Harapan terbesar pencegahan korupsi ada pada komitmen kepala daerah. Namun, dalam konteks Aceh, gubernur yang diharapkan berada di depan melawan korupsi, justru tersandung kasus korupsi. Mantan Gubernur Aceh, Irwandi Yusuf divonis bersalah karena suap dana otonomi khusus bersama mantan Bupati Bener Meriah, Ahmadi.
Dihubungi terpisah Juru Bicara Pemprov Aceh Muhammad Mta mengatakan pemerintah tidak bisa menjamin semua aparatur taat aturan dalam mengelola anggaran. “Pemprov Aceh hanya bisa menyampaikan kepada semua pejabat agar bekerja sesuai aturan dan jangan korupsi,” kata Muhammad.
Muhammad menambahkan, kerja aparatur Pemprov Aceh diawasi oleh kepolisian, kejaksaan, Komisi Pemberantasan Korupsi, dan publik. Jika ada oknum pejabat yang korupsi, konsekuensinya diproses hukum.

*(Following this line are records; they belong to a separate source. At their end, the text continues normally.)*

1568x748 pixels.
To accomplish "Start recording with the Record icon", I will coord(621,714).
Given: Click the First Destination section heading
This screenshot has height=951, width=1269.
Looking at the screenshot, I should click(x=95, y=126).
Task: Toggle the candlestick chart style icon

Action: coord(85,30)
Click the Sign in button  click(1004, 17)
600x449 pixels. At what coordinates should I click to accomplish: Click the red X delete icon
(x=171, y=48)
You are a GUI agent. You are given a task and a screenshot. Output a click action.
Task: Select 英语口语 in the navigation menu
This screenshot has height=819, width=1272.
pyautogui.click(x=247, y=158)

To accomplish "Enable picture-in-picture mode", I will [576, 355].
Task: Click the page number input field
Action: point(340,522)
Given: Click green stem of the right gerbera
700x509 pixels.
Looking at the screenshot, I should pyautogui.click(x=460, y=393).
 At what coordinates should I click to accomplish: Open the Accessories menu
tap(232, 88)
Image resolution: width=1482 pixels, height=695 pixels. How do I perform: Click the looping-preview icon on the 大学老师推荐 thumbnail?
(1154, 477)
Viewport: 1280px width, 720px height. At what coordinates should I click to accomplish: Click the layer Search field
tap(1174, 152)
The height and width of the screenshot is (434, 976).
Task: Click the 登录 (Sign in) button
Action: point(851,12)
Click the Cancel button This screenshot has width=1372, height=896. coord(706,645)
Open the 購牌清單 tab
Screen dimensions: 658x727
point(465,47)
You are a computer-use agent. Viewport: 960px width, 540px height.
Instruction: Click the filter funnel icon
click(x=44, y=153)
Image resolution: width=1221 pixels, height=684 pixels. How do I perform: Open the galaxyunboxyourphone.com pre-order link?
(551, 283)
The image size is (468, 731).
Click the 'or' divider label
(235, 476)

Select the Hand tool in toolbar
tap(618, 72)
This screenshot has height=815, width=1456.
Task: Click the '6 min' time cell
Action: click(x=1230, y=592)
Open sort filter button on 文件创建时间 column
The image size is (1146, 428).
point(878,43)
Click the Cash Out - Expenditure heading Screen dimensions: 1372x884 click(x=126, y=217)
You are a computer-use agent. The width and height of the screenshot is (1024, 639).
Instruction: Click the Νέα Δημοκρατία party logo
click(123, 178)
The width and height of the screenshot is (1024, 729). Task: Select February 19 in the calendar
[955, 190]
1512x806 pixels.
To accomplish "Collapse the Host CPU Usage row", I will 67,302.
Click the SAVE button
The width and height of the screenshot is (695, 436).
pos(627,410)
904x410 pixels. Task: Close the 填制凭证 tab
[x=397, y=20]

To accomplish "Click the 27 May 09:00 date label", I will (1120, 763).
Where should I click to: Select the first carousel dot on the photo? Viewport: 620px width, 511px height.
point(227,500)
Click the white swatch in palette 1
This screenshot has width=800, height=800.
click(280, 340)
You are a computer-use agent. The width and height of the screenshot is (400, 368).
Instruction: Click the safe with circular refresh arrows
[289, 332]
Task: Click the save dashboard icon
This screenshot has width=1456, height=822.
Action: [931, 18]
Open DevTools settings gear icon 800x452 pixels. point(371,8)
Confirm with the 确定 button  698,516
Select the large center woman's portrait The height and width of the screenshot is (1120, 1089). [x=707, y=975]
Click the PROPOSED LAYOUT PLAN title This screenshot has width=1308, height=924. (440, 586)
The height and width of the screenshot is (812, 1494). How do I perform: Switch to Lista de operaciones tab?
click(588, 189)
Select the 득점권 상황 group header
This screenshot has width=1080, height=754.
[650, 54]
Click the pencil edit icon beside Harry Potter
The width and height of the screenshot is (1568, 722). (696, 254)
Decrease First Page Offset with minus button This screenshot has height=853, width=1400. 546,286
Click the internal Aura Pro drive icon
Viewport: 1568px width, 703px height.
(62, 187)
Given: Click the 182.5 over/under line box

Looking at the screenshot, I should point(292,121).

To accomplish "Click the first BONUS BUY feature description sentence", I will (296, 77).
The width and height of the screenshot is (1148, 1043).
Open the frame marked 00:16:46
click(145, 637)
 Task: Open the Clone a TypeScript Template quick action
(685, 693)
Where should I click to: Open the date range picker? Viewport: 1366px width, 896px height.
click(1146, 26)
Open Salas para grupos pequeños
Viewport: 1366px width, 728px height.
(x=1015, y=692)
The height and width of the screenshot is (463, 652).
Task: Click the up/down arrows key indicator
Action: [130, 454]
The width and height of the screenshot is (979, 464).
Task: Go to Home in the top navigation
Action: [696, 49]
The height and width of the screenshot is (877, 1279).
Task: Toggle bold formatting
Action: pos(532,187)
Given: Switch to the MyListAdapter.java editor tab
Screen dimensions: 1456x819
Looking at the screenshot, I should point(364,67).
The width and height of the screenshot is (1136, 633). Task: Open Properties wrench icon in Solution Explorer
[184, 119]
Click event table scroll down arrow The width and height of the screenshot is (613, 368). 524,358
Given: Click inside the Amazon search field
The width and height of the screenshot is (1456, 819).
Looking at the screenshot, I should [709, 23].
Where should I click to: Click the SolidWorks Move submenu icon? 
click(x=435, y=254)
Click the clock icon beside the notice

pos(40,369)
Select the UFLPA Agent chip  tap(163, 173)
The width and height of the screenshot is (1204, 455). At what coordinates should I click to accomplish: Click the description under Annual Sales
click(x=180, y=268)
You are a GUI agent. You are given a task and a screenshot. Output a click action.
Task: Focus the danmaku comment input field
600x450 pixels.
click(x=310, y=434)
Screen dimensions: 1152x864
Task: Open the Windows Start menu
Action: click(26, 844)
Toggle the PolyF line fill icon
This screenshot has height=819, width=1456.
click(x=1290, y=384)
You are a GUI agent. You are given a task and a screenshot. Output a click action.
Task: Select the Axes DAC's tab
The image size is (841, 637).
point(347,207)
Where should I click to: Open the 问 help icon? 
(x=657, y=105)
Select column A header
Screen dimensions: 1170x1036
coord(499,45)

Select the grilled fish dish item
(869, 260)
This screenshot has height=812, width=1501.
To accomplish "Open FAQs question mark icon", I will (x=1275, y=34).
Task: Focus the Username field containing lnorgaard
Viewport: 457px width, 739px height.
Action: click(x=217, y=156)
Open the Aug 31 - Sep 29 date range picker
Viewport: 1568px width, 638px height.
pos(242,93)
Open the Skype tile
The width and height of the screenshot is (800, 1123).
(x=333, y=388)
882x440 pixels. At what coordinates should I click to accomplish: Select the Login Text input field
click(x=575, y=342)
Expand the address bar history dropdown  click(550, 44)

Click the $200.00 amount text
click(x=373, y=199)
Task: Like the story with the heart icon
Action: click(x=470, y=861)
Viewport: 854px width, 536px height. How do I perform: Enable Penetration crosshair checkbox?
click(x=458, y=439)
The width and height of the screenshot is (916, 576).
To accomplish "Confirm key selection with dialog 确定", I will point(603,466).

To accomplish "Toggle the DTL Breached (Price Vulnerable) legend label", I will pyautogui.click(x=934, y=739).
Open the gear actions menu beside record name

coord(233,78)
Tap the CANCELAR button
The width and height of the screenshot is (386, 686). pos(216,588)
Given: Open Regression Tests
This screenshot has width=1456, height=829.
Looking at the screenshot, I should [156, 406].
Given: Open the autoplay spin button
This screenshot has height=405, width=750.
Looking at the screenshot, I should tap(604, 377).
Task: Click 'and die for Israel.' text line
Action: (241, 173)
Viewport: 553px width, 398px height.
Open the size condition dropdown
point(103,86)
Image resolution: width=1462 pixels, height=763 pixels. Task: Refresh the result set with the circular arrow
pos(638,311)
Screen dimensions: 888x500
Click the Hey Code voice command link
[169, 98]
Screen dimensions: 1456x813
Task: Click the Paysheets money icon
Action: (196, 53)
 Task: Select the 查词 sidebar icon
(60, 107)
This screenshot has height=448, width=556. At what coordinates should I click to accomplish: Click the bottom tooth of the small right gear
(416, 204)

“Apabila ada yang terindikasi melakukan korupsi, itu tentu kewenangan aparat penegak hukum. Namun, tetap mengedepankan praduga tidak bersalah sampai dibuktikan di pengadilan,” ujar Muhammad.
Integritas rendah
Koordinator Masyarakat Transaparansi Anggaran (MaTA) Alfian punya pandangan lain terhadap kasus-kasus korupsi di Aceh. Di luar pengawasan yang lemah, Alfian melihat integritas aparatur sipil negara masih rendah sehingga mudah tergoda untuk korupsi anggaran publik.
Integritas yang rendah memicu korupsi (Alfian)
Baca juga: Kejaksaan Dalami Dugaan Korupsi Dana Otsus Aceh
Alfian menuturkan para aparatur negara yang tersandung korupsi rata-rata berpendidikan sarjana yang tahu aturan. “Integritas yang rendah memicu korupsi,” ujar Alfian.
Integritas tinggi, menurut dia, seharusnya menjadi syarat dalam menempatkan seseorang pada jabatan penting agar tidak melakukan korupsi.
Setiap tahun ada saja kasus korupsi di Aceh yang ditangani oleh kepolisian atau kejaksaan. Sepertinya bagi aparatur sipil negara di provinsi berjuluk Serambi Mekkah tidak menjadikan pelajaran dari kasus-kasus itu.